### TEXT SECTION
Given how much code the current implementation compiles into it doesn't seem worth special casing any registers at all and it could just fall back to a global memory load every time. I'm lead to believe that movfs/movts goes through the same physical path (unfortunately) and since the required address is the key to the function there's little more to do.
I think elib can be shrunk significantly by changing some of the parameterisation and judicious use of inlining.
So ... whilst playing with a version of e_dma_wait() using this ... I think I found another gcc bug when __builtin_constant_p() is used, so yeah, non-constant args are in the bin.
Update: So it seems I missed the brackets on the macro which someone kindly pointed out on the forums ... oops. Actually before that I had written up the implementation and realised that the macro wasn't doing anything magical and __builtin_constant_p() can just go into the inline function itself.
Below is the code so far which results in identical output.

### DATA SECTION
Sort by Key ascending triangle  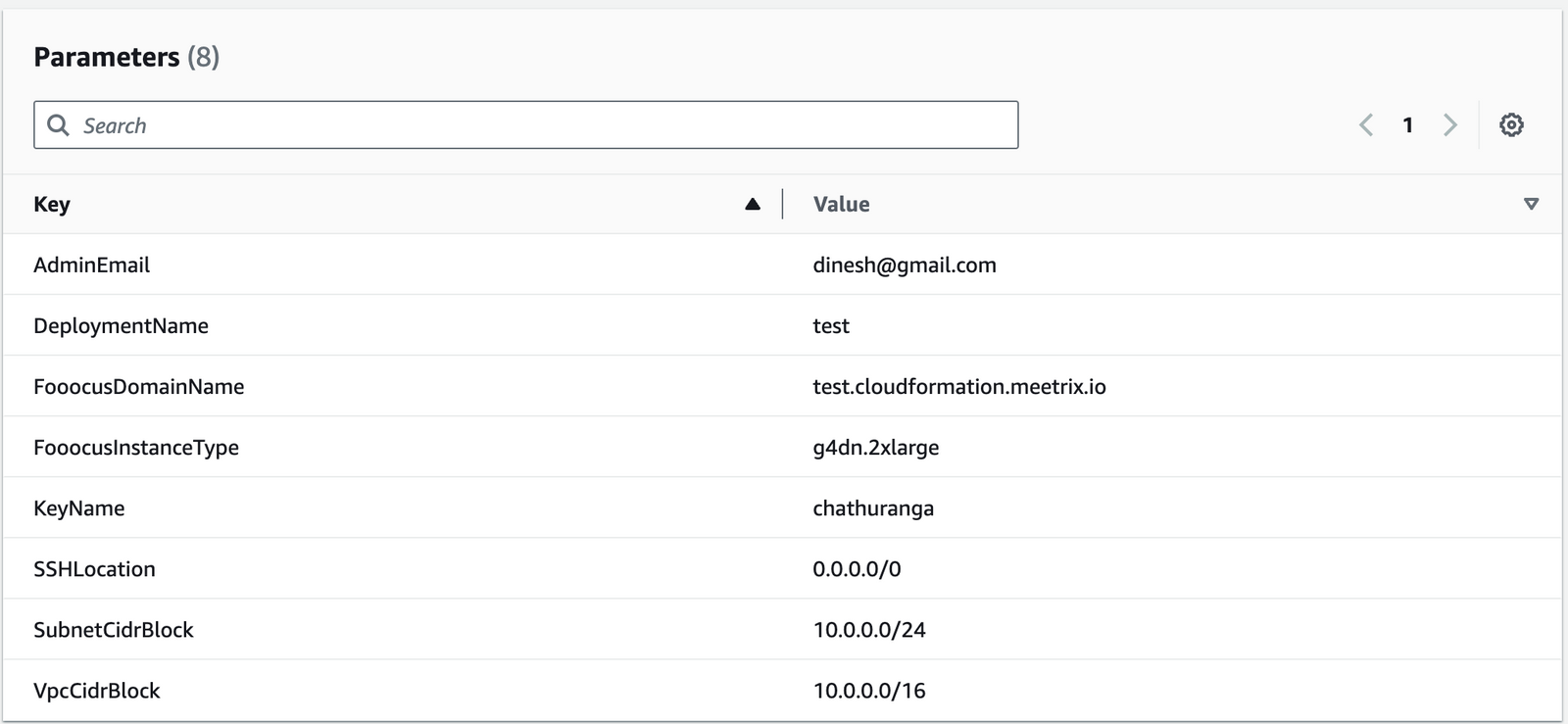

### SET PROBLEM
Continue the post above on trimming elib and e_dma_wait() from its last sentence.

### WRITTEN REPLY
I thought it wouldn't work with no optimisation turned on but it seems to do the right thing. It still in-lines the ez_reg_read() but drops to the memory access path. This wont work for the config and status registers because they need special handling according to Andreas but I just realised I had separate entry points for those anyway so it should be ok. I'm not sure why C would ever be reading status anyway.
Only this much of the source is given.